* _The request_
Copy word for word the lines between the one holding "has height=1456, width=819." and the one holding "I want to click on 'HOME', so", inclusive, and nothing else from the items below.

* _Provided data_
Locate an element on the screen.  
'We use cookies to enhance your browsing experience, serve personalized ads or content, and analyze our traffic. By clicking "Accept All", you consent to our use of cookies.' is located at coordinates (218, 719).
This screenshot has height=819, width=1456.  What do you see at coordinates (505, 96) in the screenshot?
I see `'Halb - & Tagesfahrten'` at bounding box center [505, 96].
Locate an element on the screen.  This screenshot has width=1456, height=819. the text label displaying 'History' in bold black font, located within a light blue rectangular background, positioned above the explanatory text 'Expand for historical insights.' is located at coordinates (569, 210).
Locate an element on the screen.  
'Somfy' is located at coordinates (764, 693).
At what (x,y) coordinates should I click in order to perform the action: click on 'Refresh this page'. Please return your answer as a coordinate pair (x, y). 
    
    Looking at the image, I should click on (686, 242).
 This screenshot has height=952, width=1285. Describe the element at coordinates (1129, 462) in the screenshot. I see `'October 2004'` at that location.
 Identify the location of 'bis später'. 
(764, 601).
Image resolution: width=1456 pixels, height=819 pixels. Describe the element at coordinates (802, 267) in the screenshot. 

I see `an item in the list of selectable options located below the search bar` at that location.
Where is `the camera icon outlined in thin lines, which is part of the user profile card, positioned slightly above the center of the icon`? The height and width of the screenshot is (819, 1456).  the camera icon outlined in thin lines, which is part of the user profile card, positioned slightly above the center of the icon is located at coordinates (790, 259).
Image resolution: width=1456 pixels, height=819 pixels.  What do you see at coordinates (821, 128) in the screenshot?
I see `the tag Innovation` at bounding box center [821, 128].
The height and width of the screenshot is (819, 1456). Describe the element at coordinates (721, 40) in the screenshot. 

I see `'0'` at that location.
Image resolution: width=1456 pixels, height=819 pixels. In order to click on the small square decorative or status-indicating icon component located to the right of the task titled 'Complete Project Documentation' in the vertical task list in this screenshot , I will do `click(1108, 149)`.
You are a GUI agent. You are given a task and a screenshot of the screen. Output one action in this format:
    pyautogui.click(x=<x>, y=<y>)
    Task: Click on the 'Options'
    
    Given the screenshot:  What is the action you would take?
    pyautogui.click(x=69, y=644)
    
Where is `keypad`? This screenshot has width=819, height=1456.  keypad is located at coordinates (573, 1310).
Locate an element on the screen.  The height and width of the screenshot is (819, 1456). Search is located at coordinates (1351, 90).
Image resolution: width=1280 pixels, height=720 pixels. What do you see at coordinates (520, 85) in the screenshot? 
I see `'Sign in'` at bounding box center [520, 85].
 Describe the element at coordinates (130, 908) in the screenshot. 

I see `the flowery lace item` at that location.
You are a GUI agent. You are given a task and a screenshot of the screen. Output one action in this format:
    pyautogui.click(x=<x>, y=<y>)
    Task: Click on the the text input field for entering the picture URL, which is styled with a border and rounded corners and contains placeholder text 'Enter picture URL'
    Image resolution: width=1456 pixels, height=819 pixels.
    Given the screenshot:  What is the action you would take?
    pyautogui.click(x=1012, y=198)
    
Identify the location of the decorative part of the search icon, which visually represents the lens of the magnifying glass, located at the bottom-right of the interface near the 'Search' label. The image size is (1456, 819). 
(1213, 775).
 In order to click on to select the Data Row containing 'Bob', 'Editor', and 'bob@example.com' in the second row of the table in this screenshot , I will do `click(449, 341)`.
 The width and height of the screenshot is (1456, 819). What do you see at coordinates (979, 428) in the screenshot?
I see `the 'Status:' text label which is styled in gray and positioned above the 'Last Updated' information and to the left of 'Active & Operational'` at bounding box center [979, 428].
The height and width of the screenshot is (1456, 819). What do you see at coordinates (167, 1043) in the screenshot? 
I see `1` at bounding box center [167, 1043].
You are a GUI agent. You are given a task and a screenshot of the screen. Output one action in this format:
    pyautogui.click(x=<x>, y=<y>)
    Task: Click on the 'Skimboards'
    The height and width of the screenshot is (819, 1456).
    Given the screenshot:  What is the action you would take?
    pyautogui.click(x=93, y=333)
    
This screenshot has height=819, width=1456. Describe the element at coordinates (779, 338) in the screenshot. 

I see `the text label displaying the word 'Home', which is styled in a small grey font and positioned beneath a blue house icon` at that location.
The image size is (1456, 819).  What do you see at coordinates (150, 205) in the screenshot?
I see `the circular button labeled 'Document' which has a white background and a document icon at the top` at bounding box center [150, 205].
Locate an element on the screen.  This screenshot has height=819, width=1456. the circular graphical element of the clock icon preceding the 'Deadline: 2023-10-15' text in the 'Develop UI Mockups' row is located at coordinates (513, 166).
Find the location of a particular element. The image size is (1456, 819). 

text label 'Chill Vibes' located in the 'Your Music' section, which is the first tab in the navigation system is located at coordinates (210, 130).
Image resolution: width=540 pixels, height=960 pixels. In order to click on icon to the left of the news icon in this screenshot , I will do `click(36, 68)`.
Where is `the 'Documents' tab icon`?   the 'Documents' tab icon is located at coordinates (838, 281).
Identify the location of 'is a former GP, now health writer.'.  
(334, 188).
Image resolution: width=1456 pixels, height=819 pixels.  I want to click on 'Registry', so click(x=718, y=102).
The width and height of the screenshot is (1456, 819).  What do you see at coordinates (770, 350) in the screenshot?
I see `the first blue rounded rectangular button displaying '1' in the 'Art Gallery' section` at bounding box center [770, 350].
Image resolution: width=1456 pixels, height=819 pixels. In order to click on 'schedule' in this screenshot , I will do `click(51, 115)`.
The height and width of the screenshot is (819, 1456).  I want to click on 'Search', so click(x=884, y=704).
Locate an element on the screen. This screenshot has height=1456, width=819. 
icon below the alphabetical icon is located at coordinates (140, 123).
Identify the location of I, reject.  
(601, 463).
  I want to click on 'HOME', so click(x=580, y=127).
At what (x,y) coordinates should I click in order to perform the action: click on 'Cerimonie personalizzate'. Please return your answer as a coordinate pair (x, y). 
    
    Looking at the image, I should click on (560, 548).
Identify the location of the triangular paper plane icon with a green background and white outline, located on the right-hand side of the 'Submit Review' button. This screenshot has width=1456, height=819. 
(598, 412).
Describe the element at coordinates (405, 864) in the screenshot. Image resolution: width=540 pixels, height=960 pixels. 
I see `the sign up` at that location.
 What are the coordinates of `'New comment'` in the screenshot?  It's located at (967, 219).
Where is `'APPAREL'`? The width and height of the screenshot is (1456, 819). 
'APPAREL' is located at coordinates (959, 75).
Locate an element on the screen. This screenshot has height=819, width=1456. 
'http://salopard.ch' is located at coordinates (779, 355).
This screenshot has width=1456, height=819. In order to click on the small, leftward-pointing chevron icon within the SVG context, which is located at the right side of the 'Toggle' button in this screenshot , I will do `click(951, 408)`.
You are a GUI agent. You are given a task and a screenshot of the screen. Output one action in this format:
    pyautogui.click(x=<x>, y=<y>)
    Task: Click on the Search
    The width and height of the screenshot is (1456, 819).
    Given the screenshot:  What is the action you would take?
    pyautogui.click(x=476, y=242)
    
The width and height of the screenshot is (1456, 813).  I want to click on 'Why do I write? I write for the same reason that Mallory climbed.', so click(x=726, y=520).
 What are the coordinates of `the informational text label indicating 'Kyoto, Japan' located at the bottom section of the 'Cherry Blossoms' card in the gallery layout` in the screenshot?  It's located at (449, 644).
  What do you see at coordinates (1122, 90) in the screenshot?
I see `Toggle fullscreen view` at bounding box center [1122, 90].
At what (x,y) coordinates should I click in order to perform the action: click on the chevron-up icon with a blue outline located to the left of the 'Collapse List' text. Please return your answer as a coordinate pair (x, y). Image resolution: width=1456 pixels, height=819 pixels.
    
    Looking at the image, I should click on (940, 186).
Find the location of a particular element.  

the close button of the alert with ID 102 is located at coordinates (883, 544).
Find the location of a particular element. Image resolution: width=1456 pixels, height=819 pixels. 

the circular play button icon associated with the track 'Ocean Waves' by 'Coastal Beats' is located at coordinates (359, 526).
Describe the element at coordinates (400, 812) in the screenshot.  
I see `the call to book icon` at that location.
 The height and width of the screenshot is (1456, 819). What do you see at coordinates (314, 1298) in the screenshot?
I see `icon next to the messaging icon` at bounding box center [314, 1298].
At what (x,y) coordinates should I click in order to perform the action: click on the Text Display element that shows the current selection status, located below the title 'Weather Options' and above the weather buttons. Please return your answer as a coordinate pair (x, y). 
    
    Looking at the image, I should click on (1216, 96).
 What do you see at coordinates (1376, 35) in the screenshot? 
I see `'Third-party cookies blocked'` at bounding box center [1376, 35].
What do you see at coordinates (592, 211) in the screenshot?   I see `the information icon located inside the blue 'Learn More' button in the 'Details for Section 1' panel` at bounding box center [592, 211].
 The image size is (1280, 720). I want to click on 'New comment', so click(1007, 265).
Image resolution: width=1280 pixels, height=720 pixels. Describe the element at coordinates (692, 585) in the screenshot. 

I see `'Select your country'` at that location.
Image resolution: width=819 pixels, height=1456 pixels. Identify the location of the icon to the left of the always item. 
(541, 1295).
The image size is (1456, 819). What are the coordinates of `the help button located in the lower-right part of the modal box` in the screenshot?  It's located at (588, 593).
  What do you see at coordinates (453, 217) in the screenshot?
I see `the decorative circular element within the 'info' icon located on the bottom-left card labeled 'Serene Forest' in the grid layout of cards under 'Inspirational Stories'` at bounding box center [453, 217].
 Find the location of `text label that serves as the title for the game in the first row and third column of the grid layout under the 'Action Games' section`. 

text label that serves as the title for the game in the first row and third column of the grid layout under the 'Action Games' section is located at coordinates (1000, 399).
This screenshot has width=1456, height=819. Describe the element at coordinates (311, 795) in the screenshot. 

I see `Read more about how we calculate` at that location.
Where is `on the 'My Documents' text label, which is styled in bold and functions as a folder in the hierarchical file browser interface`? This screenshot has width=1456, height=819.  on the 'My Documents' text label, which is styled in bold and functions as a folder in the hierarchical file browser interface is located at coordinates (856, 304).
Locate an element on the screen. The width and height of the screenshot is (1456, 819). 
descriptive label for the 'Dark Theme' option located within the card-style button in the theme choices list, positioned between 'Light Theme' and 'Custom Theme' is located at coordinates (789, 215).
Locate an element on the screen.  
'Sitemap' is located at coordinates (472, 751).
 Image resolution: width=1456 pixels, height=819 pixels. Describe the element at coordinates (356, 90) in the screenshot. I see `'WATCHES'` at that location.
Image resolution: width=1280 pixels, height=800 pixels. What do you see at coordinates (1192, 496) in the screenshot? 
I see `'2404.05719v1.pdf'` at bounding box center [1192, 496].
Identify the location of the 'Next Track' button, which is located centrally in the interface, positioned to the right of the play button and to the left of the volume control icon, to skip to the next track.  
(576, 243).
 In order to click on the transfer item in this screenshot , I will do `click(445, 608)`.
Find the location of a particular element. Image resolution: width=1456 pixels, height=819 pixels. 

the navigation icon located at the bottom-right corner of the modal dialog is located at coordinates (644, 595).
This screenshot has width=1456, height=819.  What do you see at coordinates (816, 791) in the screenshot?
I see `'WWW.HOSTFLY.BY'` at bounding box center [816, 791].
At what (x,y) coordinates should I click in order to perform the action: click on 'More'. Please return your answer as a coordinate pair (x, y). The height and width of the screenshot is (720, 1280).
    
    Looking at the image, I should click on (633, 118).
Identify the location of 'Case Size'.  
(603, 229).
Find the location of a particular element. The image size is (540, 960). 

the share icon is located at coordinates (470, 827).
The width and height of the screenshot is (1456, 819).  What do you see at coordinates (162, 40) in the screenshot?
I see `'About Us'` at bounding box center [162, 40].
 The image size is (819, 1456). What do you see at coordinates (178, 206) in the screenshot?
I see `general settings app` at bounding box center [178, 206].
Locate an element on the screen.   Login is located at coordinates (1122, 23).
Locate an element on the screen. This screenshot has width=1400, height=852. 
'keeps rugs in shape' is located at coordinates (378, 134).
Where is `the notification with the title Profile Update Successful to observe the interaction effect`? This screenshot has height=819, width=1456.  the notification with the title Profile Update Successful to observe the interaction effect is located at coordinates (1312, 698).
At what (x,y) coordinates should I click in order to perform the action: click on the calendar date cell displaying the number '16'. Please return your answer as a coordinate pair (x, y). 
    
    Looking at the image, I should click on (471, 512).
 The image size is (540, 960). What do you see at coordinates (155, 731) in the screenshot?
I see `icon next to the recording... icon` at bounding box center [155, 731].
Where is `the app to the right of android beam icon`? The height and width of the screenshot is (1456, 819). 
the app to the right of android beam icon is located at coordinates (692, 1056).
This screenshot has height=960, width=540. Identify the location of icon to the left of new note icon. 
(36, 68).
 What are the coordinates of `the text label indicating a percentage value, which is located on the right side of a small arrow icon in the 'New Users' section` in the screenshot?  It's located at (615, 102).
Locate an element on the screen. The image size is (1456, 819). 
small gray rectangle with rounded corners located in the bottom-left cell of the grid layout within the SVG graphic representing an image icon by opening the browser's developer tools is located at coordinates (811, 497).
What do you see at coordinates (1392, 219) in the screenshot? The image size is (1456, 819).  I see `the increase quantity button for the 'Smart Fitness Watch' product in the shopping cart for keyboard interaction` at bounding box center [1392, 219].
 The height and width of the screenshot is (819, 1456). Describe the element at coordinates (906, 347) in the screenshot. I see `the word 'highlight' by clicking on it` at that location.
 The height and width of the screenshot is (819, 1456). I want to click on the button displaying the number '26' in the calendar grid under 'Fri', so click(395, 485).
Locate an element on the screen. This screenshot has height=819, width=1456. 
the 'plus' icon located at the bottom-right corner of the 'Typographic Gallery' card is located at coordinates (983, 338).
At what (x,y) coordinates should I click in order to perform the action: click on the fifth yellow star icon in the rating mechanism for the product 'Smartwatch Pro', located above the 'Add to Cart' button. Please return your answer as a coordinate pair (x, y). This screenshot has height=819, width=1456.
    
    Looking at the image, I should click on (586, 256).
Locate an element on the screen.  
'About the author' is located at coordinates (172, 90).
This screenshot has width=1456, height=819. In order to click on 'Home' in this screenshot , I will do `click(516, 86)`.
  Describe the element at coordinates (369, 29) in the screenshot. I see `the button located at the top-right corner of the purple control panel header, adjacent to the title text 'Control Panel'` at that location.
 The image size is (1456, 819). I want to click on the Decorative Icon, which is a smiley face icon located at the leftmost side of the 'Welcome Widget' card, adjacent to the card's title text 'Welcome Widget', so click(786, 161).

* _Exercise output_
Locate an element on the screen. This screenshot has height=1456, width=819. 
icon below the alphabetical icon is located at coordinates (140, 123).
Identify the location of I, reject.  
(601, 463).
  I want to click on 'HOME', so click(x=580, y=127).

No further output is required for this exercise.